Il y a pour moi 2 étapes majeures à explorer pour sortir de ce cercle vicieux.

1. Trouver son mode de vie

Lorsqu’il s’agit de penser à l’avenir et aux projets, beaucoup vont partir de ce qu’ils veulent faire, puis laissent leur mode de vie et leur qualité de vie être influencés par ces choix.

Je propose d’inverser le paradigme.

Le mode de vie est la façon dont je veux de vivre ma vie au quotidien, et c’est ce choix qui va agir en conséquence sur mes décisions de projets et ce que je décide de faire.

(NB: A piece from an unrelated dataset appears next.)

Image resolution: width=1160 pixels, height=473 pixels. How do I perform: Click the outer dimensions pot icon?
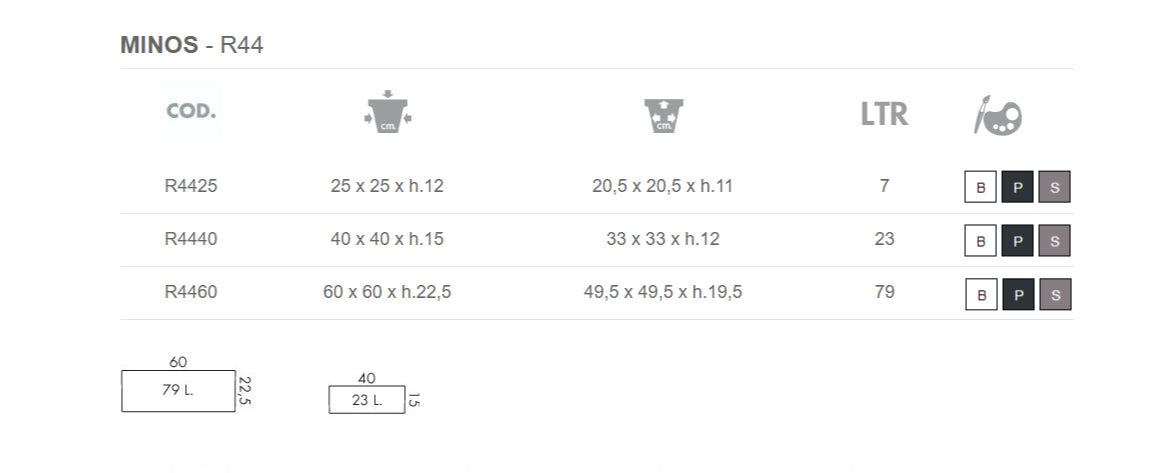point(388,112)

Comment trouver son « mode de vie » ?

Trouver son mode de vie c’est pouvoir répondre de façon alignée à ces questions :

Quel quotidien as-tu envie de vivre ?
Comment se déroule une journée idéale ?
Une semaine idéale ?
Une année idéale ?

Ici beaucoup de gens se font piéger car ils raisonnent de façon contextualisée à ce qu’ils font maintenant.

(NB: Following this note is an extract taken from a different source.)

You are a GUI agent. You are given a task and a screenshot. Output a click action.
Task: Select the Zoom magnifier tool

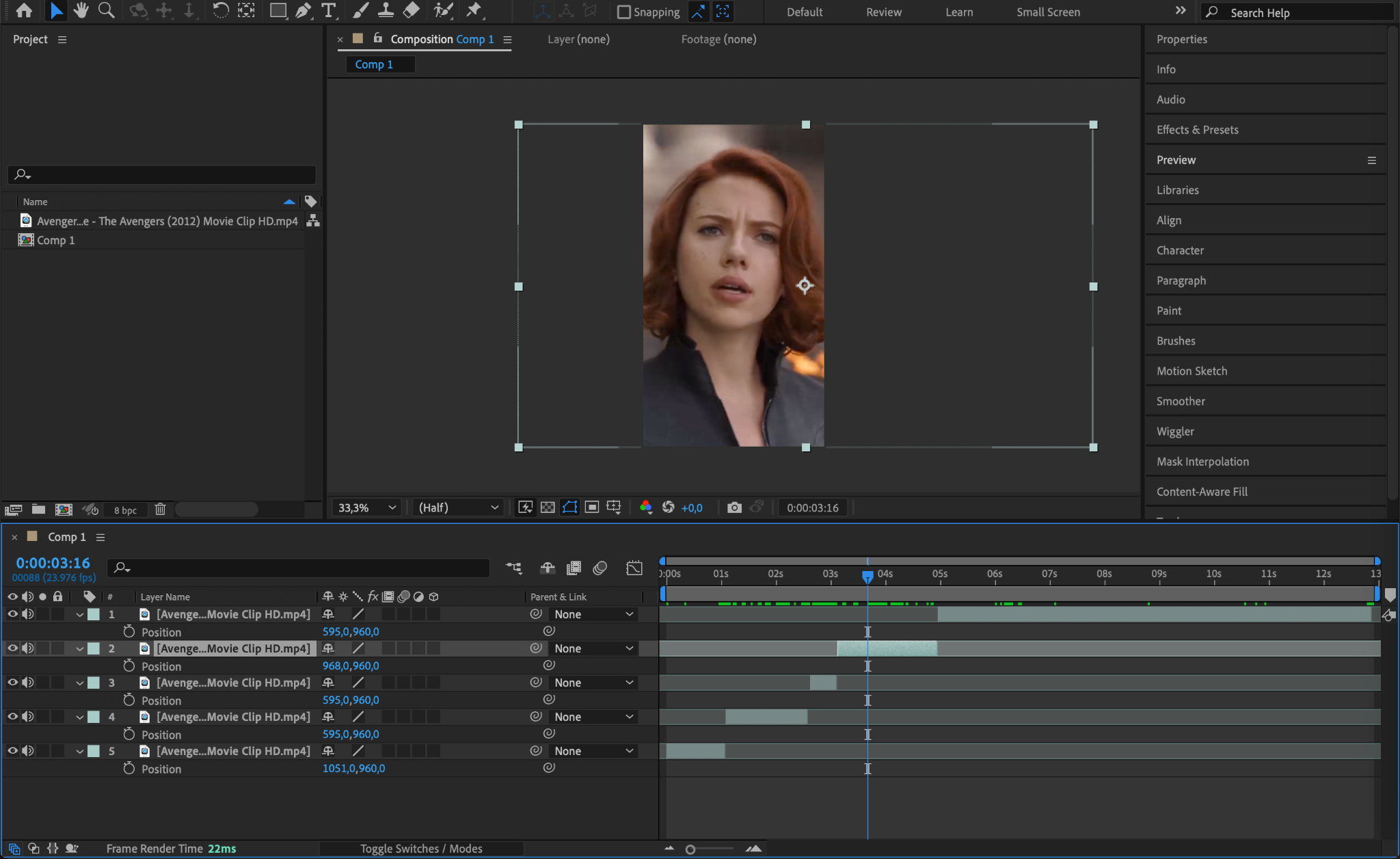pos(106,10)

Ça donne des « j’aimerais avoir X clients par jour, faire 3 jours de cabinet par semaine etc ».

Les réponses sont étriquées par les peurs et les envies du présent, et ça mène au cercle vicieux du « ce que je fais influence mon mode de vie ».

Le mode de vie est déconnecté de « ce que je fais » et tient en 1 ou 2 phrases assez courtes :

Je veux pouvoir travailler 4h par semaine, depuis partout dans le monde, en gagnant bien ma vie.

Mon mode de vie

Ce mode de vie ne convient pas à tout le monde, d’autres ont besoin de plus d’action, d’être entourés de personnes, d’équipe, de groupes. Chacun trouve son mode de vie en fonction de ses valeurs et de ses fonctionnements.

Derrière ce mode de vie il y a des valeurs familiales, des besoins personnels (tranquillité, liberté) et beaucoup de choses, c’est pas juste un concept ou une idée sympa, le « bien gagner ma vie » est un tout petit aspect de ce qui se cache derrière cette phrase.

L’important est de comprendre qu’il n’y a pas de « faire » associé.

C’est un guide qui donne un axe et un chemin dans ce que je souhaite faire, comment je veux le vivre, et comment je vais faire ce que je fais.

Si je devais avoir ce mode de vie en travaillant avec d’autres sujet que l’hypnose et l’accompagnement, ça m’irait très bien.

Trouver son mode de vie demande de poser une vision d’une vie idéale, j’en parle dans ma conférence que tu peux regarder en cliquant ici.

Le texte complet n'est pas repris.